Graph databases are everywhere: from social networks and biomedical research to fraud detection and knowledge graphs like Wikidata. When you query or validate these massive graphs, mistakes in your queries — like comparing incompatible data types or referencing impossible combinations of categories — are only discovered after the system has already spent significant time and resources trying to compute an answer. What if we could detect, before running the query, that it will inevitably fail or return empty results? This thesis topic explores exactly that: using ideas from type systems and static analysis (techniques normally applied to programming languages) to catch errors early in graph query languages such as SPARQL and validation languages such as SHACL. The work builds on a recent OOPSLA 2025 publication from our group that successfully applied these ideas to the new Graph Query Language (GQL), and the goal is to extend them to the richer and more widely deployed RDF/SPARQL ecosystem, where real datasets and benchmarks are readily available for evaluation.

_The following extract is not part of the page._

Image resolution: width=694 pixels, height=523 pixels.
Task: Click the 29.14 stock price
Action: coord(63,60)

This is a research-oriented topic that combines programming language theory (type systems, gradual typing) with databases (graph querying, schema validation). No prior knowledge of these specific areas is required — what matters is a strong foundation in computer science fundamentals, comfort with formal reasoning, and genuine curiosity about how theoretical tools can solve practical problems. You will learn to design formal calculi, prove metatheoretic properties, and build prototype tools that work on real-world data. This thesis will be co-supervised with Wenjia Ye, a postdoctoral researcher at The University of Hong Kong and first author of the OOPSLA 2025 paper that serves as the foundation for this work.